The HOOD chart shows no volume data. Money flow indicators like the Chaikin Money Flow (CMF), On Balance Volume (OBV), and Accumulation/Distribution Line (ADL) need volume as an input. OBV and ADL are frozen. No input.
What about the CMF? It appears to be working. But how reliable is it, really? These indicators are more directly affected by the absence of volume, while other indicators are more indirectly affected.
Just for comparison’s sake, here’s the same chart but without the extended hours.

It’s cleaner. Smoother. Less noise. These indicators are still being applied to intraday data, not their original habitat. But the difference is visible. Whether it would have changed your read depends on the stock, the session, and what you were looking for.
Were These Indicators Even Built for Intraday Charts?
Every trader has their own preferred stack. But we can safely say that the RSI, MACD, and the Stochastic Oscillator are among them. Traders retrofit these to work intraday. The math still works. But they weren’t necessarily designed for smaller timeframes.
Experienced intraday traders know this. They know the extended hours period can be a different world entirely. So, if you’re looking to use this period in your analysis, you should get acquainted with the differences. Understand how they impact indicators not necessarily designed for such conditions.
Insider Tip: Know Your Tools. Know Their Limits.
Here's a quick reference. It won't cover every scenario. But it covers a few key indicators that matter.
So, if many of these are unreliable, what should you look at?
Plain Support and Resistance Might Hold Up Better During Extended Hours
Thin trading will distort all activity before and after regular market hours. No way around that. What’s less affected and slightly more reliable is plain support and resistance.

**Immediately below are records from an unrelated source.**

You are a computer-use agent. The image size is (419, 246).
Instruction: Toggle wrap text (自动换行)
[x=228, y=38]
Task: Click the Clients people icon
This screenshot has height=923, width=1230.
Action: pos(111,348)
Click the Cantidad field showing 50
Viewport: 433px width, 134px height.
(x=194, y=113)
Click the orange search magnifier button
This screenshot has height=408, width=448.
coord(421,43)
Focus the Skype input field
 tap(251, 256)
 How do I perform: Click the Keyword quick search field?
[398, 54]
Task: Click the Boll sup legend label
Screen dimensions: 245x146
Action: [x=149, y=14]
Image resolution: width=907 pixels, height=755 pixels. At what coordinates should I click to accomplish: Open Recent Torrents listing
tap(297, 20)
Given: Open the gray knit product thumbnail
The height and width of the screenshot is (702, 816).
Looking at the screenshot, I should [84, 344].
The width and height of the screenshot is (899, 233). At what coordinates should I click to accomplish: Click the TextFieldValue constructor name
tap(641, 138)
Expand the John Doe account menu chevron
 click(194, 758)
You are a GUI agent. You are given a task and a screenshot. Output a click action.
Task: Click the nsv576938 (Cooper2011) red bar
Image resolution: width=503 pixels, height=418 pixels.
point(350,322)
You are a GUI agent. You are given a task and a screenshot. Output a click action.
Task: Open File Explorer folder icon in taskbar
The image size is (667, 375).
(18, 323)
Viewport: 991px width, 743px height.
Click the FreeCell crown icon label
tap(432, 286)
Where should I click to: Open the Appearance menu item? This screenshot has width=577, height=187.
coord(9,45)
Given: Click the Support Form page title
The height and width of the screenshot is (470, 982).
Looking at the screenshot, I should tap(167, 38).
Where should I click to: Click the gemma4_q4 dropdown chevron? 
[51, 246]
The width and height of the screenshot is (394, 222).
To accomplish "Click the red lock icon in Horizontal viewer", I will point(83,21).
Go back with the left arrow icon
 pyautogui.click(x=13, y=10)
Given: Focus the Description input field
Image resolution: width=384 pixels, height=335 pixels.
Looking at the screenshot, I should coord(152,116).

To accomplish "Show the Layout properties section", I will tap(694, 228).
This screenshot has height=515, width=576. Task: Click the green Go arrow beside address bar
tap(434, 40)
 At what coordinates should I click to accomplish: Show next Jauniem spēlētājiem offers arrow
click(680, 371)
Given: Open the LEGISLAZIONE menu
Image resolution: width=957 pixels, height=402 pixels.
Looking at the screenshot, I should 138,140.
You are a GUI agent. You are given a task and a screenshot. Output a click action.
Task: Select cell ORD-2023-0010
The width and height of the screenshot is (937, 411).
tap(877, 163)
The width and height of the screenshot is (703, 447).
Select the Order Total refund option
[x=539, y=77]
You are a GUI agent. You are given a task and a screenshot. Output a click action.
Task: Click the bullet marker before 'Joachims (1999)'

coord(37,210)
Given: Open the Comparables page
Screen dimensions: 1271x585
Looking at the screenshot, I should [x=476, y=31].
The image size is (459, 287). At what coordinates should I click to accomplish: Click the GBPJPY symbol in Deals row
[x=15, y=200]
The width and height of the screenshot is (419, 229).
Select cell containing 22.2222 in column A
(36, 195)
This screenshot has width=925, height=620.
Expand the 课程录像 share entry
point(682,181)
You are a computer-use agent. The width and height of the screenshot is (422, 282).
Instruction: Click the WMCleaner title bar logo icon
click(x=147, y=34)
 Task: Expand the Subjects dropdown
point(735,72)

Support and resistance is pure price structure. No complicated formulas. No lookback inputs. No averaging, weighting, or smoothing. You’re simply identifying where price reversed, stalled, or consolidated.
Take a look at this Apple, Inc. (AAPL) chart.

The yellow-shaded areas show extended hours price respecting support established during the regular session. When it holds, traders respond. When it breaks, they respond to that too. The blue-shaded areas show extended hours price responding to resistance established in the regular sessions. It’s at least one thing you can count on. But still, watch out for the illiquid trading environment. A handful of traders with loads of capital can move the price and cloud the picture entirely. That’s not a reliable signal.
And That’s a Wrap
Extended hours trading is a legitimate window into market activity. But the nature of that market activity is not the same when everyone is trading. It's thinner. Quieter. More easily distorted. The math keeps running. But the inputs are from a narrower market. So tread carefully, because when that bell rings and the full weight of the market floods in, things can change drastically.